The Employment Appeal Tribunal (EAT) has recently given two rulings which clarify the scope of the Acas Code of Practice on Disciplinary and Grievance Procedures (the Code).

In Phoenix House v Stockman the EAT ruled that the 25% uplift for non-compliance with the Code does not apply to dismissals for some other substantial reason (SOSR) where there is an irretrievable breakdown in the working relationship.

Similarly, in Holmes v Qinetiq Limited the EAT ruled that the Code only applied in cases where there was 'culpable conduct' on the part of the employee which requires correction or punishment. In this case it did not apply where poor performance was the consequence of genuine illness.

The background

The Code is a statutory code of practice which sets out principles for handling disciplinary and grievance situations in the workplace and provides a benchmark for best practice for employers, employees and their advisers.

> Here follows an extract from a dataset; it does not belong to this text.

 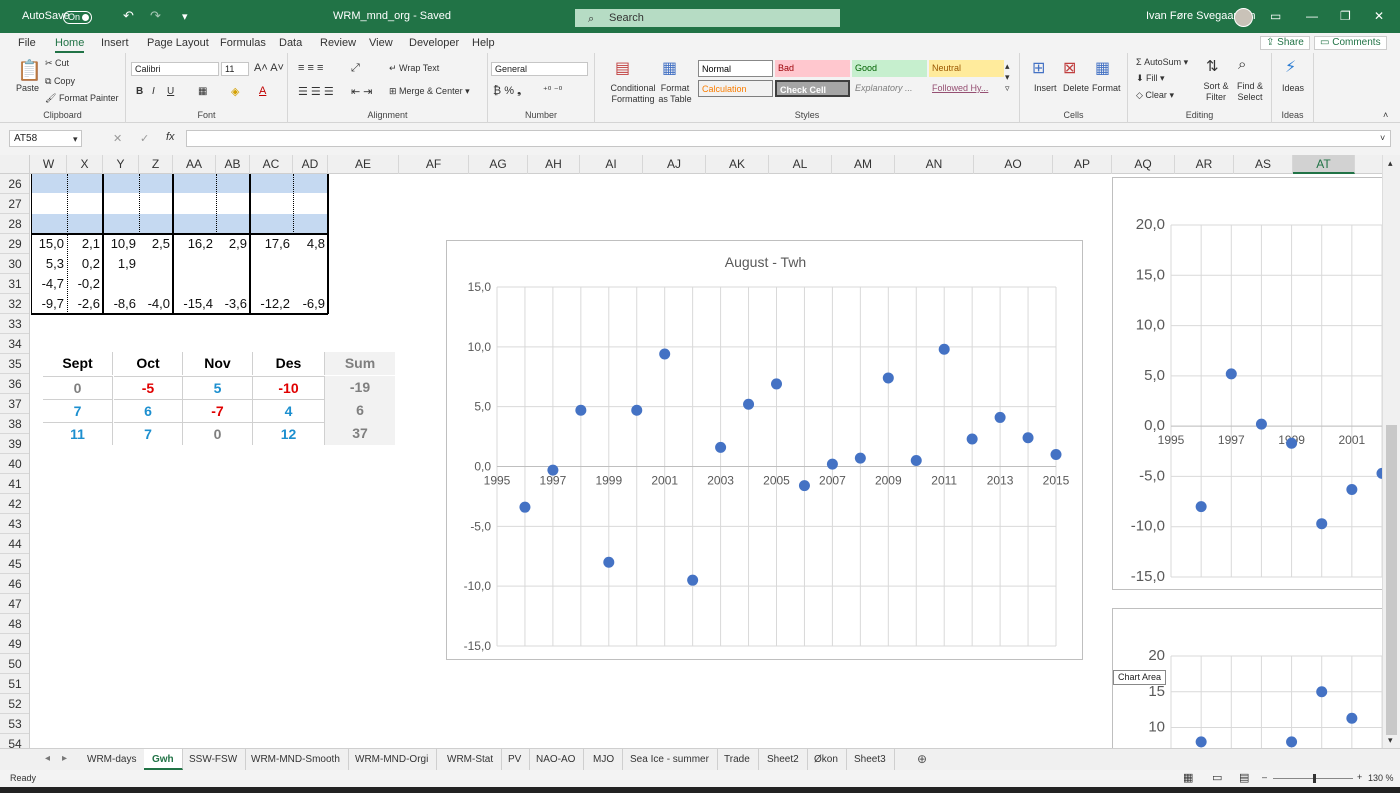 What do you see at coordinates (14, 704) in the screenshot?
I see `row-header-52: 52` at bounding box center [14, 704].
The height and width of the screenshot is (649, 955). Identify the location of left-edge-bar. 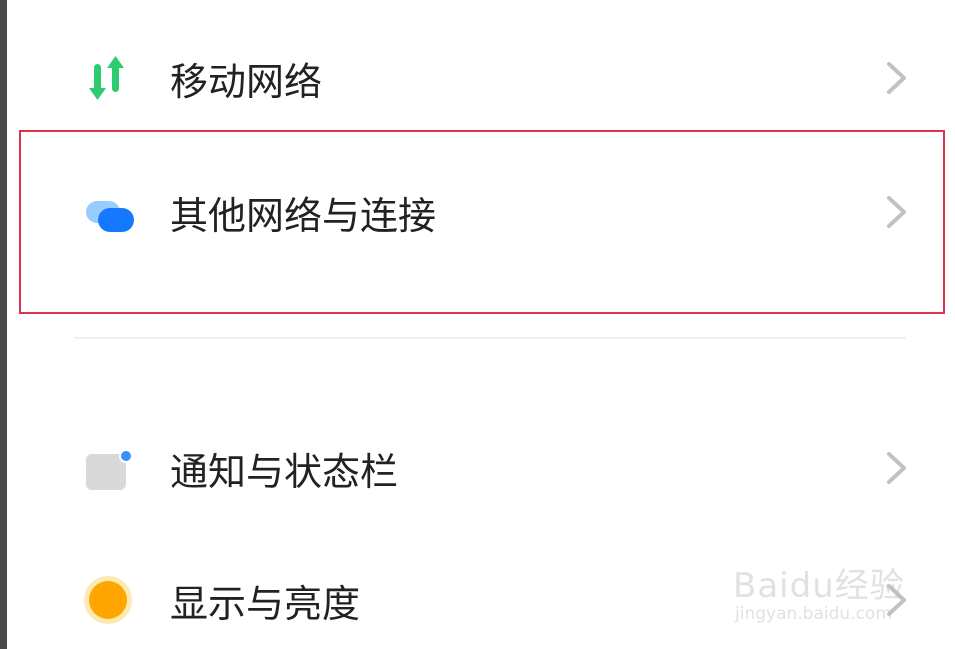
(4, 324).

While failure to comply with the Code does not, by itself result in any penalty, an employment tribunal will take into account the recommendations of the Code when deciding whether or not a dismissal was unfair.

An unreasonable failure to follow recommend practice can result in a tribunal increasing any awards of compensation by up to 25%, if the tribunal considers it is just and equitable to do so. The Code only applies to 'disciplinary situations' which includes misconduct and poor performance, but explicitly excludes dismissals for redundancy and non-renewal of a fixed term contract. There has been confusion over whether the Code applies to SOSR dismissals.

The facts

In Phoenix House v Stockman, Ms Stockman worked for the respondent from 2007 until November 2013 when she was dismissed following a breakdown in the working relationship. Relations began to deteriorate following a clash of personalities, an unsuccessful grievance and Ms Stockman being issued with a written warning for misconduct. On her dismissal the respondent stated that the breakdown in the working relationship was irreparable and it therefore fell into the category of a SOSR dismissal.

The employment tribunal upheld her claim of unfair dismissal, finding that no reasonable employer would have held that the breakdown in the working relationship was irreparable. The tribunal held that the procedure adopted in carrying out the dismissal was not compliant with the Code.

The EAT decisions

On appeal the EAT upheld the tribunal's finding that the dismissal was unfair but rejected the finding that the Code and the 25% uplift applied.

The EAT reasoned that while elements of the Code can, and should, be applied to an SOSR dismissal, many of the provisions such as investigations are not always appropriate. To impose a punishment for not complying with the letter of the Code in SOSR dismissals would be going beyond what Parliament intended when they created this power for tribunals.

The EAT's decision in this case differed from that in the 2013 case of Lund v St Edmund's School which found that the Code did apply to a SOSR dismissal where the disciplinary procedure had been invoked, even if the ultimate reason for dismissal was not misconduct. The reasoning there was that the Code should apply where disciplinary proceedings have been, or ought to have been invoked, and that employers should assume that tribunals will apply the Code where it could be said that the dismissal is connected to a disciplinary or conduct issue.

It appears that the current trend is for narrowing the scope of the Code as there was a further EAT decision recently, Holmes v Qinetiq, which held that the Code only applies to a dismissal where there is 'culpable conduct' in either the form of misconduct or poor performance. Therefore the Code will not usually apply where the poor performance is the result of genuine illness.

What does this mean for employers?

These cases should not be seen as an invitation to employers to rip up their copies of the Code. The safest course is still to observe the relevant best practice recommendations for SOSR dismissals. Employers should consider whether any SOSR dismissal is in fact part of a factual matrix which includes performance or disciplinary issues; if so the Code will still apply.

It is helpful that the EAT has confirmed that the Code has no application in cases involving genuine illness as many of its provisions sit uneasily with such cases where an employer will wish to adopt a more sympathetic approach to the process. However, it is still important to follow an identifiable procedure in such cases and this is likely to take a considerable amount of time. The Code will still apply in cases where an employee is being dismissed for an illness which is suspected not to be genuine.